Start of THE RECORDS
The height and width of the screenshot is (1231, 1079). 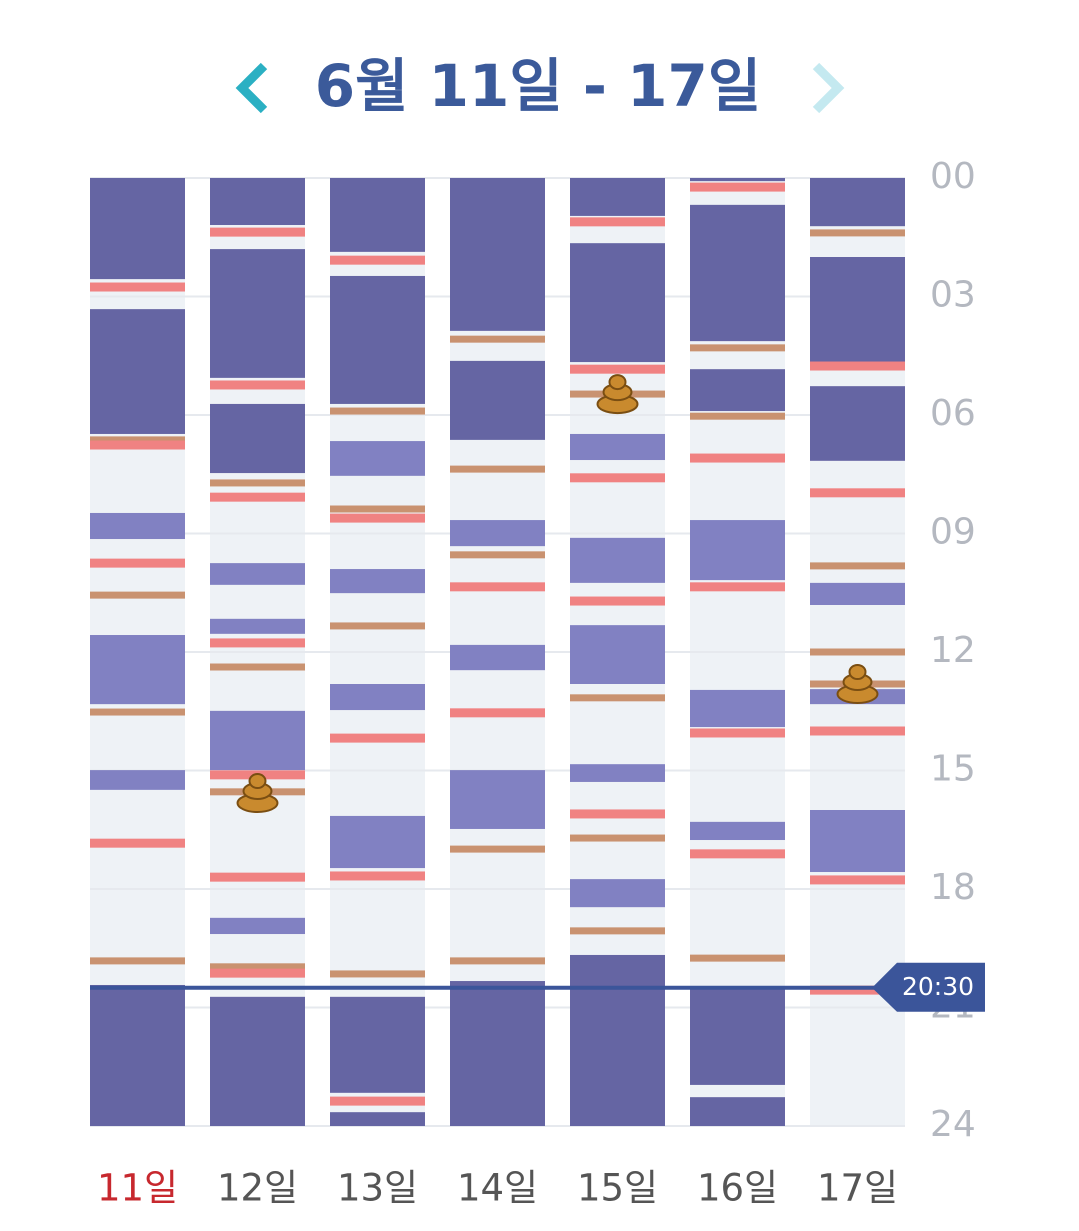 I want to click on now-label-box, so click(x=928, y=987).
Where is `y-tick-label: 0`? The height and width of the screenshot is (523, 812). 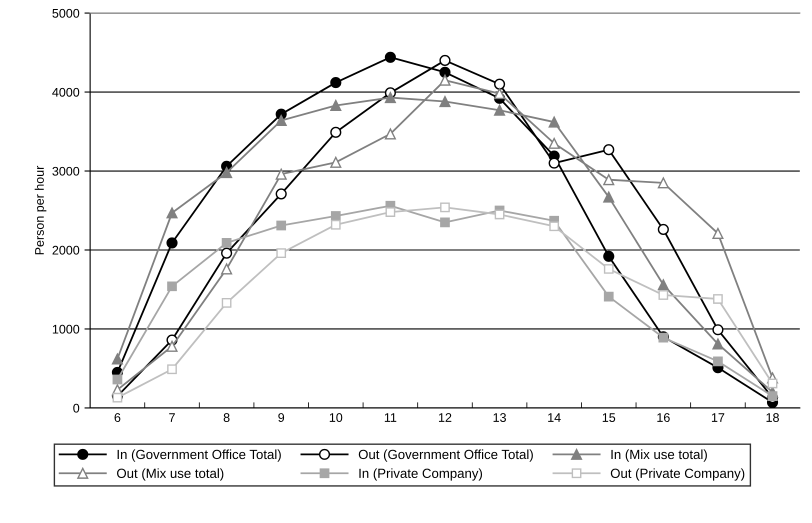 y-tick-label: 0 is located at coordinates (76, 408).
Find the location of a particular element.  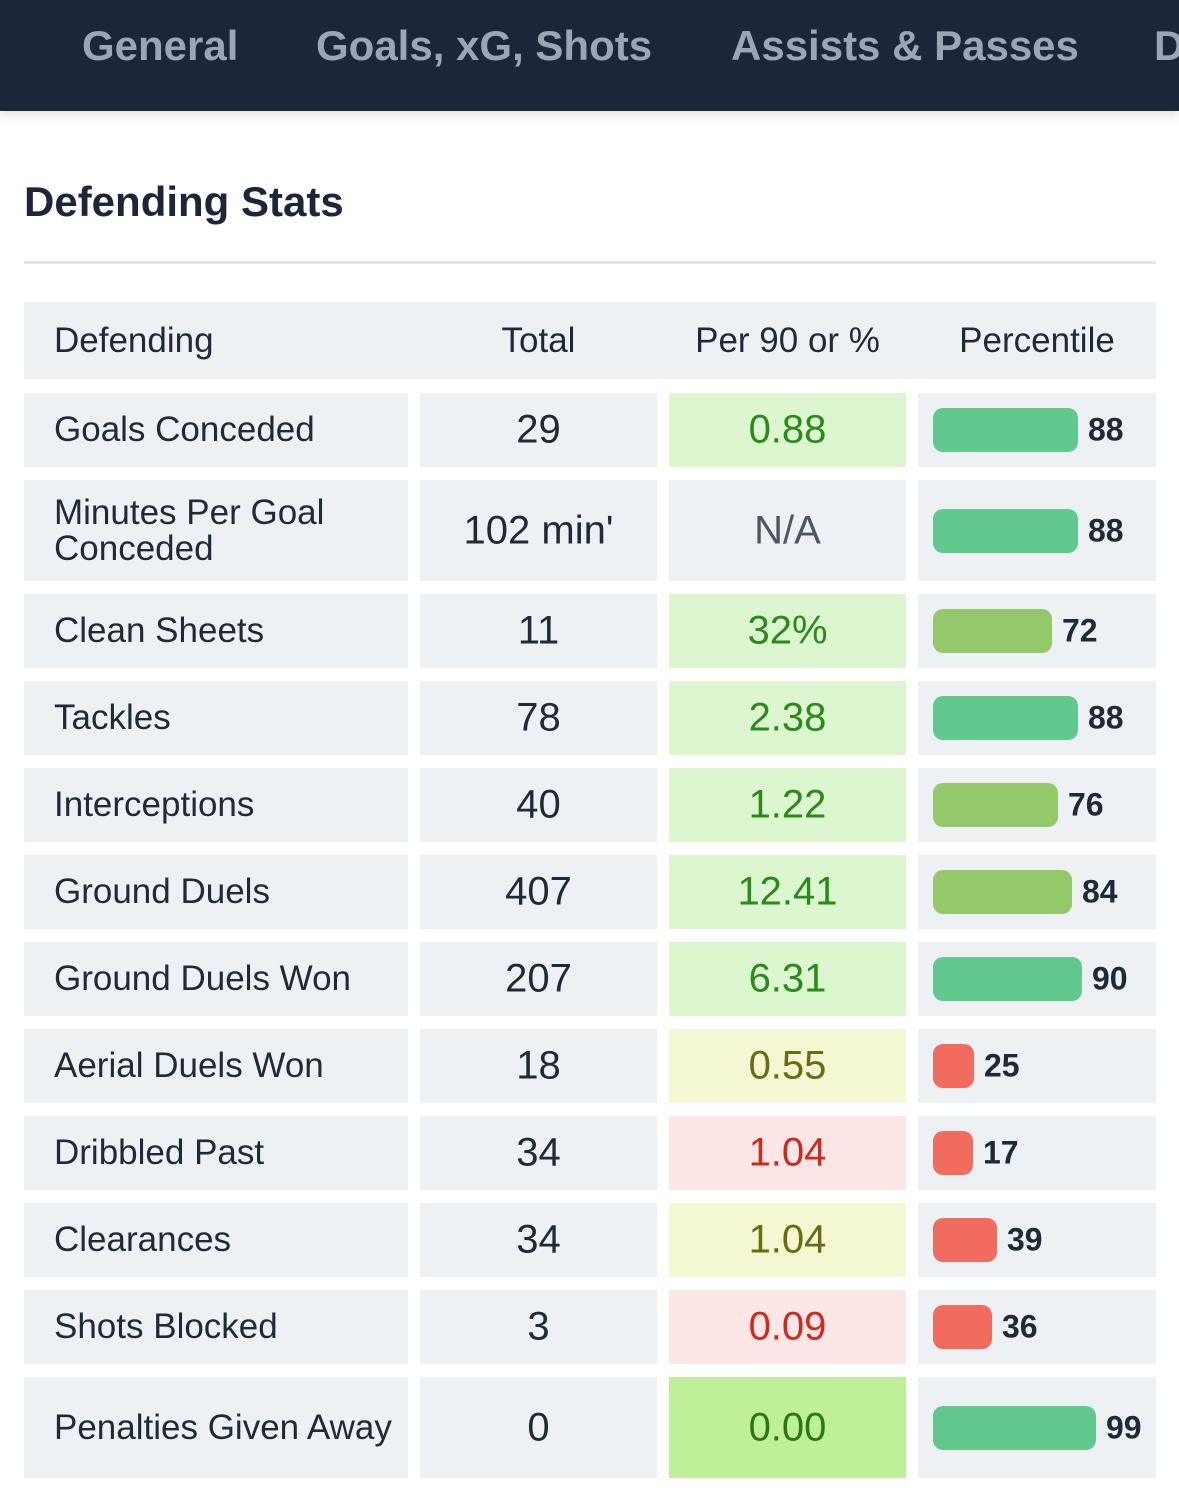

stat-name-cell: Minutes Per Goal Conceded is located at coordinates (216, 530).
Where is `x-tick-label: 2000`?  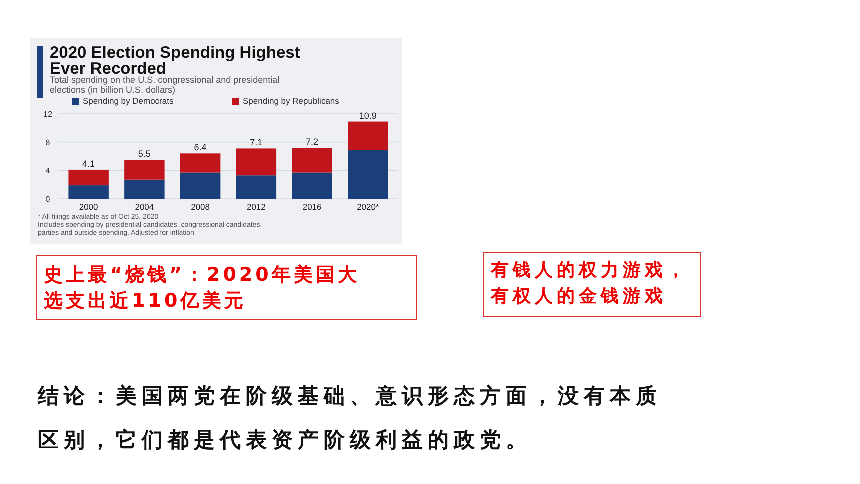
End of THE RECORDS
- **JOB**:
Rewrite the entries starting at the line containing "Find the location of a particular element." and ending at the last entry, replacing "particular" with "specific" and leaving everything else unchanged. Omit the pictures from your answer.

- **OUTPUT FOR THIS TASK**:
Find the location of a specific element.  

stat-name-cell: Minutes Per Goal Conceded is located at coordinates (216, 530).
Where is `x-tick-label: 2000`?  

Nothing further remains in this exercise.